**Trecho do documento:**
----

Neste exemplo, o autor não apenas apresenta um dado, mas interpreta e contextualiza o resultado — tornando claro o seu significado.
Na busca por cumprir limites mínimos de palavras ou por parecer mais “acadêmico”, muitos autores acabam adicionando trechos redundantes ou genéricos, que não agregam valor. Esse conteúdo é conhecido como filler — ou, em bom português, “encheção de linguiça”.
Frases como:
- “É importante destacar que a literatura é vasta.”
- “Estudos diversos mostram a relevância do tema.”
- “A pesquisa científica tem um papel fundamental na sociedade.”
Todas essas frases dizem muito, mas explicam pouco. Elas apenas ocupam espaço e deixam o texto cansativo.
Como evitar esse problema? Ao revisar seus parágrafos, pratique as seguintes estratégias:
- Pergunte “Qual é o ponto aqui?”
- Se você não consegue resumir o objetivo central do parágrafo em uma frase, talvez ele esteja vago ou disperso.
- Relacione cada ideia ao seu objetivo de pesquisa
- Todo dado apresentado deve ajudar a responder sua pergunta de pesquisa ou a sustentar sua hipótese.
- Escreva como se o leitor não tivesse tempo a perder
- A clareza e a objetividade tornam o texto mais convincente. Seja direto, mas não superficial.
- Evite o óbvio
- Se uma afirmação é amplamente conhecida ou não é necessária para o raciocínio do artigo, talvez possa ser retirada.
- Antecipe perguntas do leitor
- Um bom texto científico responde às dúvidas do leitor antes mesmo que ele as formule.

----

**Tarefa proposta 1:**
Repita o trecho do texto sobre escrita acadêmica que vai de "Como evitar esse" até "ele as formule.".
**Tarefa proposta 2:**
De acordo com o texto sobre escrita acadêmica, por que frases como "Estudos diversos mostram a relevância do tema." devem ser evitadas? Responda em até três frases.
**Tarefa proposta 3:**
Continue o texto sobre escrita acadêmica a partir do ponto em que ele termina.
Os registros constituem um material separado do texto.

Um bloco de dados:
----

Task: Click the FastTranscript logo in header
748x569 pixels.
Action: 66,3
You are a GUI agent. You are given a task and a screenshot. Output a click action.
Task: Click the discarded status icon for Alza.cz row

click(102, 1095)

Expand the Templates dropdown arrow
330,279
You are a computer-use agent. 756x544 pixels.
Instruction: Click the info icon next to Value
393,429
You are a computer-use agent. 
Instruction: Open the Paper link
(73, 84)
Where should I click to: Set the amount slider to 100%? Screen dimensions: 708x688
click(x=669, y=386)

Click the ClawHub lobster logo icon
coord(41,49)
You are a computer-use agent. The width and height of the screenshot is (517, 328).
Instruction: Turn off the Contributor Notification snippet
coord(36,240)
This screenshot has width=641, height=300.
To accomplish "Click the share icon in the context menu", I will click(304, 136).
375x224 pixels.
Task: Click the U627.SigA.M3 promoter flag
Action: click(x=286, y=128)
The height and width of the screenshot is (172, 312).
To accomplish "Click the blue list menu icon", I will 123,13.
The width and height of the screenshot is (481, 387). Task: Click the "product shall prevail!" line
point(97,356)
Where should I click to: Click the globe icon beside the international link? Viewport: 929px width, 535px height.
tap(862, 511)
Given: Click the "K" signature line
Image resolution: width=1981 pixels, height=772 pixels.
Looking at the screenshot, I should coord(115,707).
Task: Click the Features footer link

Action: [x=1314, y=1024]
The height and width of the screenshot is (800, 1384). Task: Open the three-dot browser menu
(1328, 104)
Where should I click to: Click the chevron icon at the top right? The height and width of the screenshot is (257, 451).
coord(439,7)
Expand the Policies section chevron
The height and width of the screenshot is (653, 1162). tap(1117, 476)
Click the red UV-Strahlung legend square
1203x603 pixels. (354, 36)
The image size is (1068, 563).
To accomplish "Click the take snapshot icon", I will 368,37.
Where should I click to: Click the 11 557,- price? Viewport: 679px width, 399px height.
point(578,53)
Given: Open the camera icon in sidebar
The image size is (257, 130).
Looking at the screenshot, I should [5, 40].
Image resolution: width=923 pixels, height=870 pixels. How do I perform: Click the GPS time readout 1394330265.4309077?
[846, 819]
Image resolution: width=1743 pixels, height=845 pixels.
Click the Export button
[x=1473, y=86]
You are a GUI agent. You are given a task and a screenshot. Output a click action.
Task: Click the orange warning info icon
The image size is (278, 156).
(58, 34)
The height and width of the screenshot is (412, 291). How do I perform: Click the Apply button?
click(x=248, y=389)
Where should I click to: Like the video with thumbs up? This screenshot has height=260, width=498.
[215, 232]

----

**Resultado do exercício 1:**
Como evitar esse problema? Ao revisar seus parágrafos, pratique as seguintes estratégias:
- Pergunte “Qual é o ponto aqui?”
- Se você não consegue resumir o objetivo central do parágrafo em uma frase, talvez ele esteja vago ou disperso.
- Relacione cada ideia ao seu objetivo de pesquisa
- Todo dado apresentado deve ajudar a responder sua pergunta de pesquisa ou a sustentar sua hipótese.
- Escreva como se o leitor não tivesse tempo a perder
- A clareza e a objetividade tornam o texto mais convincente. Seja direto, mas não superficial.
- Evite o óbvio
- Se uma afirmação é amplamente conhecida ou não é necessária para o raciocínio do artigo, talvez possa ser retirada.
- Antecipe perguntas do leitor
- Um bom texto científico responde às dúvidas do leitor antes mesmo que ele as formule.

**Resultado do exercício 2:**
Essas frases dizem muito, mas explicam pouco e não agregam valor. Elas apenas ocupam espaço e deixam o texto cansativo.

**Resultado do exercício 3:**
Escolha um parágrafo do seu artigo (pode ser da introdução, discussão ou conclusão) e faça estas perguntas:
- O que estou dizendo aqui?
- Por que isso é importante?
- Como isso se relaciona com meu argumento principal?
- O que meu leitor vai ganhar ao ler este parágrafo?
Depois, revise o trecho para garantir que essas respostas estejam claras no texto. Seu objetivo deve ser transformar qualquer informação isolada em parte de um argumento maior e coerente.
Conclusão: toda palavra deve ter uma função. A escrita científica não é um exercício de quantidade, mas de qualidade. Um artigo relevante não é aquele que ocupa mais páginas, mas o que consegue comunicar ideias complexas de forma clara, direta e fundamentada.
Cada parágrafo, cada frase — até mesmo cada palavra — deve ter uma função. Se não tiver, repense, reescreva ou simplesmente elimine.
Lembre-se: escrever bem é respeitar o tempo do seu leitor e valorizar sua própria pesquisa.